◆ Exercise details ◆
Copy the listing from the line that has "At what coordinates" through the end of the listing, swapping "Climate action" for "Energy use" and keeping everything else the same. Leave the pictures out.

◆ Data records ◆

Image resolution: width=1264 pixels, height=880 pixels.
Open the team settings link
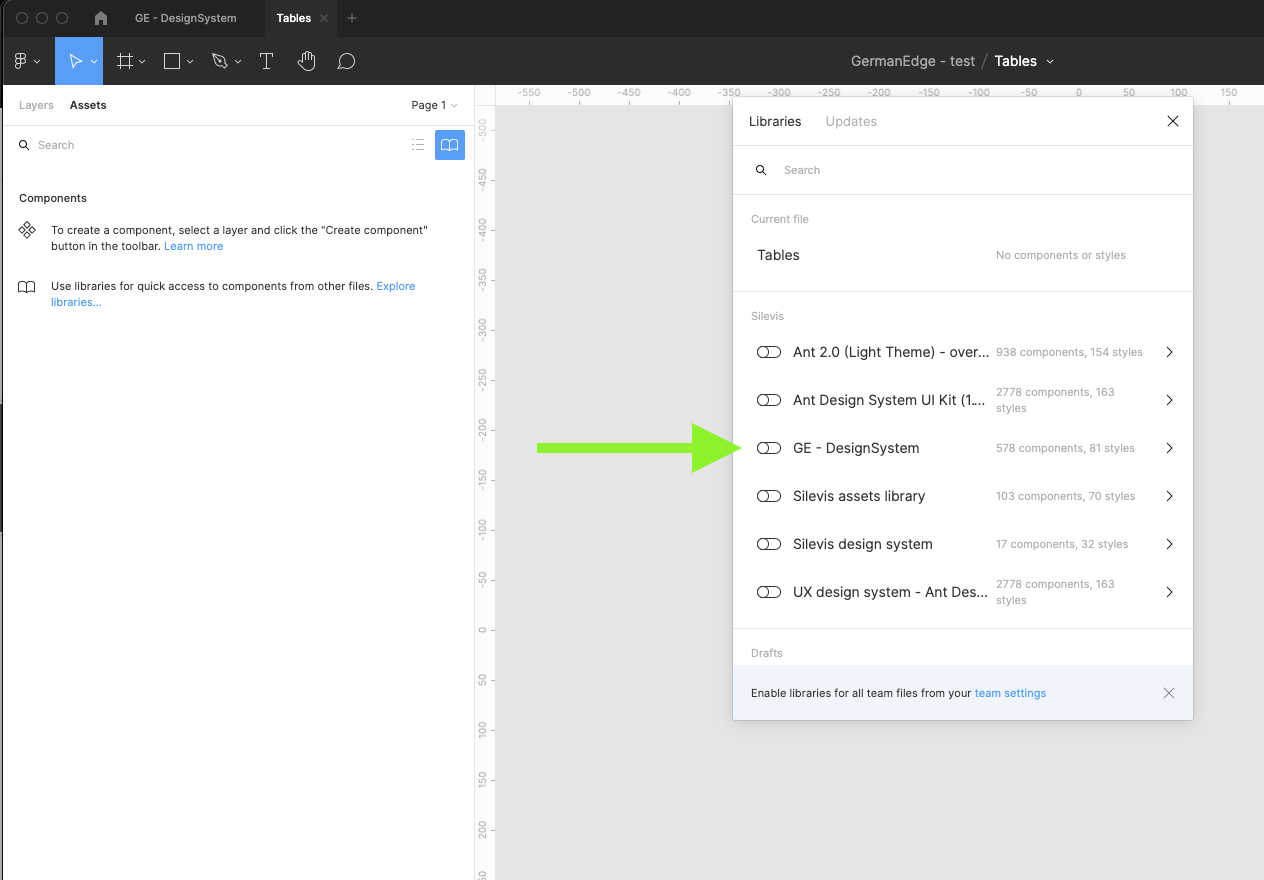click(1010, 693)
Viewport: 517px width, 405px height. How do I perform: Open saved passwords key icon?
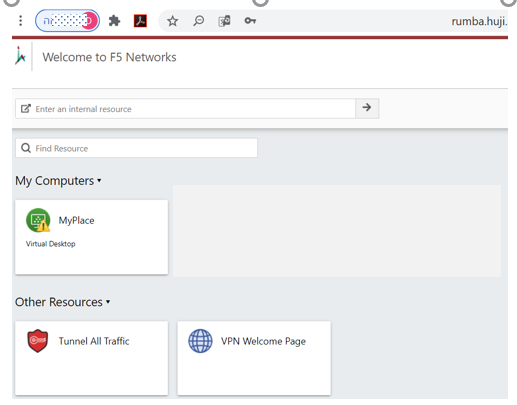[x=250, y=21]
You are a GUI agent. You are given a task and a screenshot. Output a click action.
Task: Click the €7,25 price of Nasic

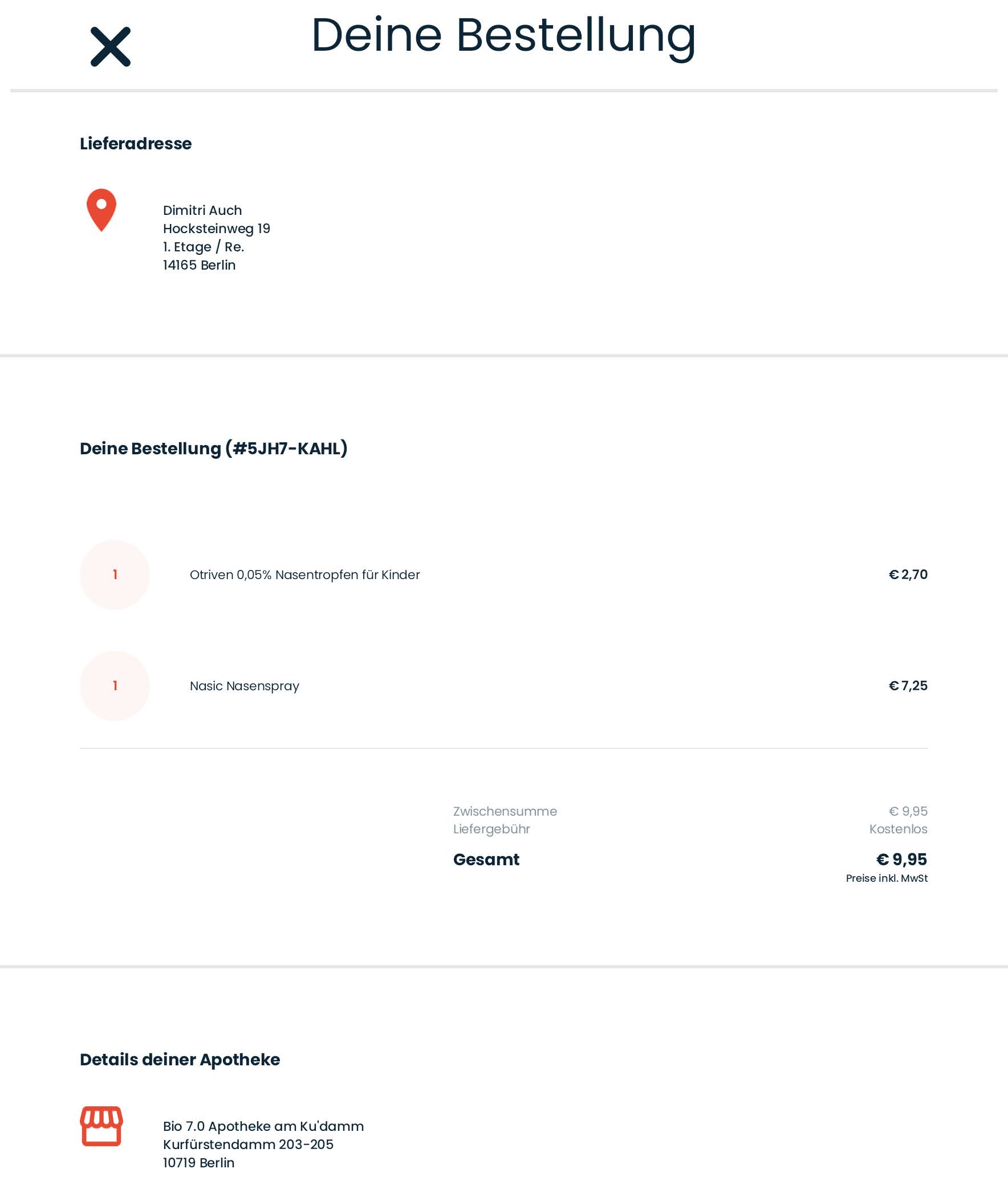pyautogui.click(x=908, y=685)
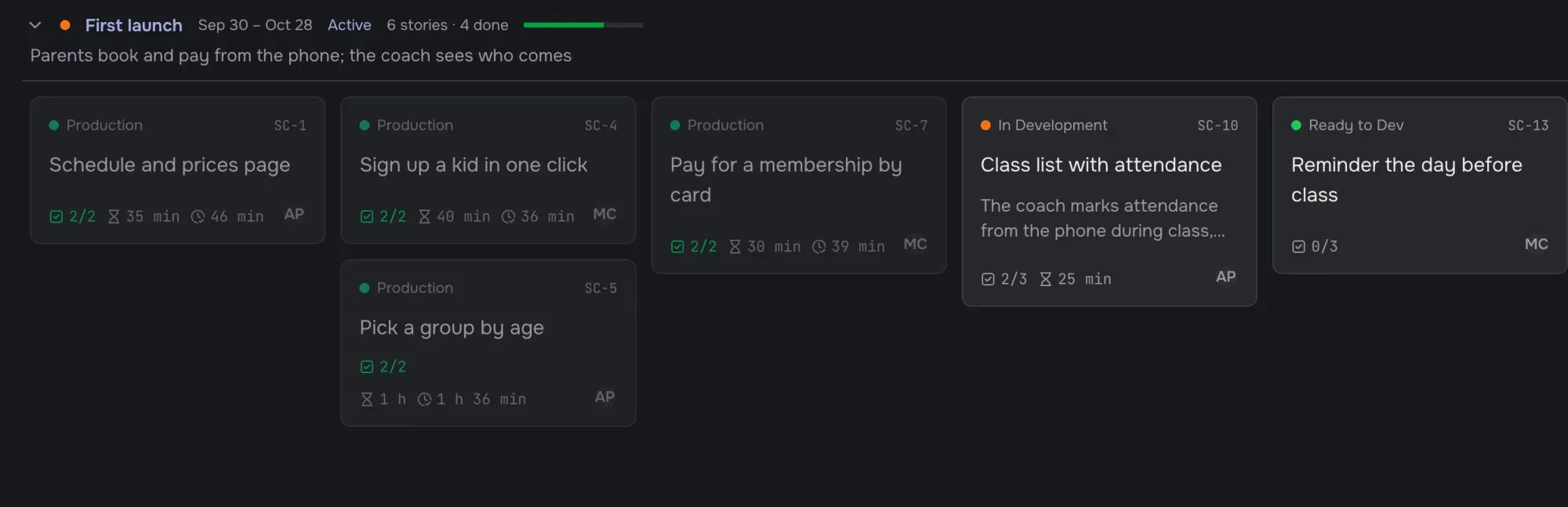Click the epic progress bar
This screenshot has width=1568, height=507.
coord(583,25)
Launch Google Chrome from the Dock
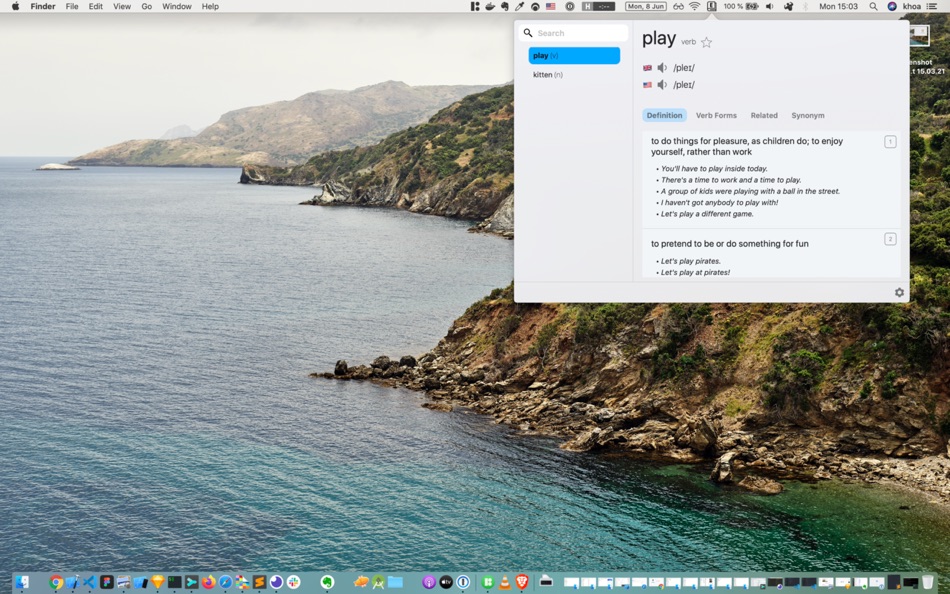This screenshot has width=950, height=594. [56, 582]
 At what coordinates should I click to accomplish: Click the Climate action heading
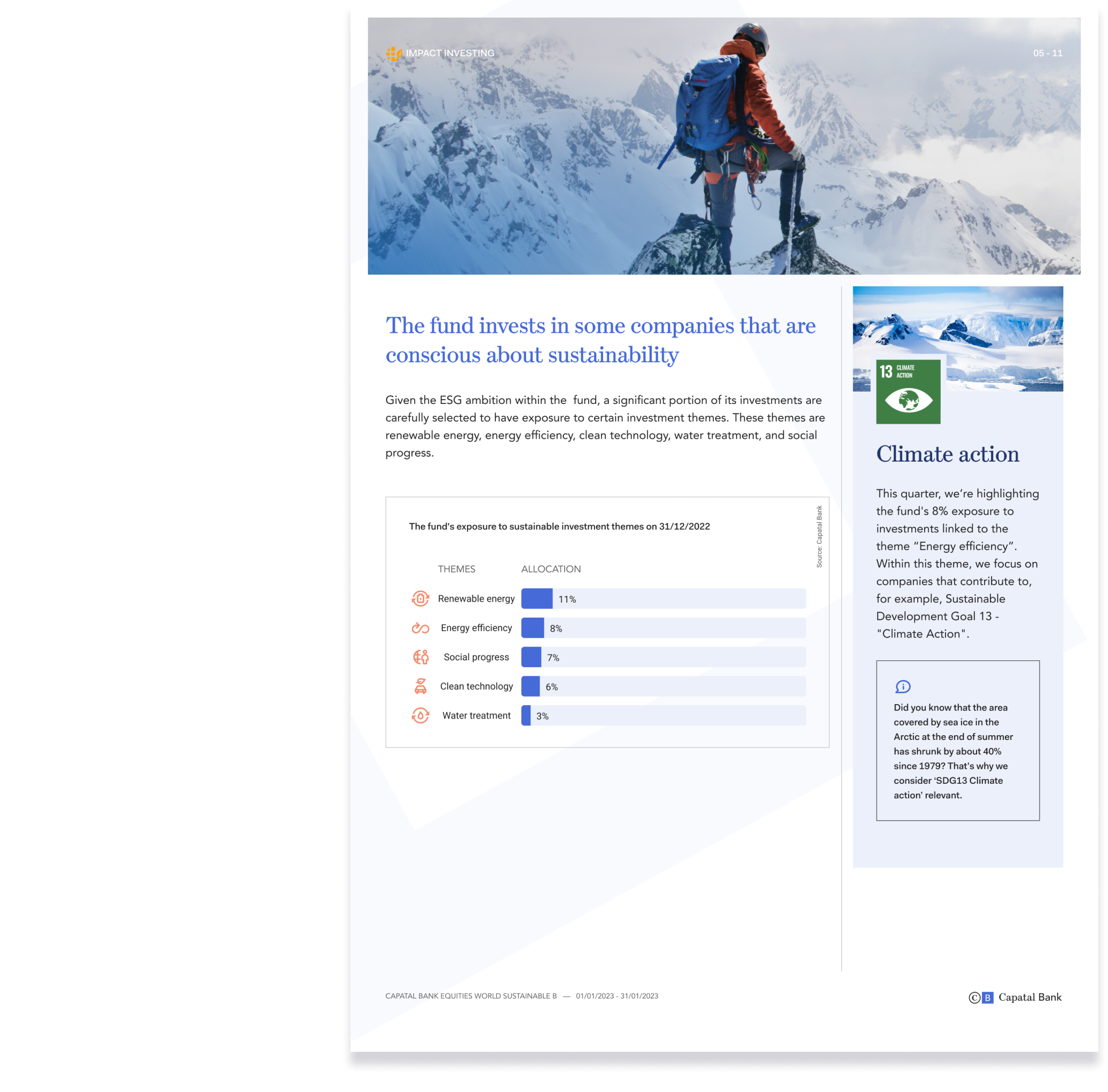947,454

◆ Expected answer ◆
 At what coordinates should I click to accomplish: Click the Energy use heading
947,454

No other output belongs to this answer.